Avoiding linguistic imperialism in gender discourse

Saturday 4 November 2017 / articles


Teen Vogue's short article Sam Smith shouldn't be called non-binary: here's why reflects my exact thoughts on the headlines about Sam a week or so ago. None of the articles claiming Sam had come out as "gender non-binary" (not just "non-binary", which seems like a meaningful distinction regarding group membership) actually quoted anything from Sam that said this was the case.

It seems fundamental to me that we shouldn't try to monopolise all non-normative gender experiences with the language that works for us, no matter how seemingly logical or community-internally established it is. This language and its conceptual bases are predominantly White, Western and middle class in origin. It may make total sense to us and it may make or come to make total sense to others, but we can't push our way of talking or thinking about gender on others - they need to have the autonomy to talk about their identity and experiences in their own words, no matter how well something seems to fit.

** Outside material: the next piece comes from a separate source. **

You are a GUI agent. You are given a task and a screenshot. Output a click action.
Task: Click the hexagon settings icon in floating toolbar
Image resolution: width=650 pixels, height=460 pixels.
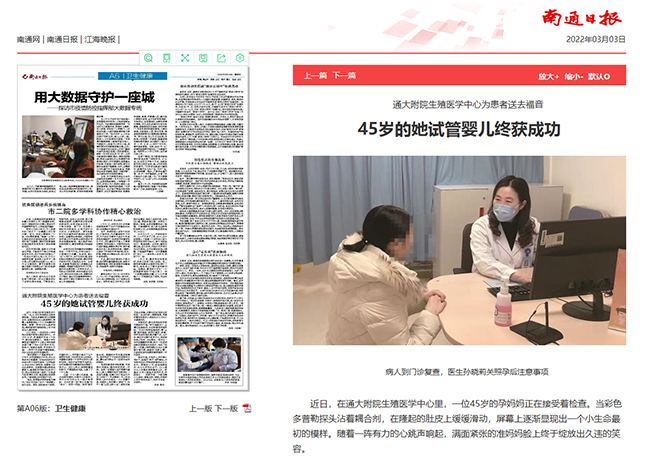pyautogui.click(x=240, y=58)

There are many ways of categorising similar experiences across the globe and equally many different experiences that could be categorised within broad labels. Our model is one of many possible models and one of many active models throughout the world. It shouldn't be our goal to subsume anything that doesn't sound 100% cis and binary by our definitions - we should rather be offering the terminology we've created as a tool that can be useful for many (but not all) people in articulating and explaining their experiences and how they want to move through and be read within the world.

I'm not a scholar of race, culture or class, a person of colour or from the Global South, and my immediate family environment growing up was pretty middle class (so my evaluation here shouldn't take precedence over those from people with more first-hand and expert insight) but imposing our language on everyone to me feels a lot like cultural or linguistic imperialism. Let's not be sloppy and slip into that territory with our discourse and activism: let's be mindful of cultural and individual variation as well as the right to self-definition.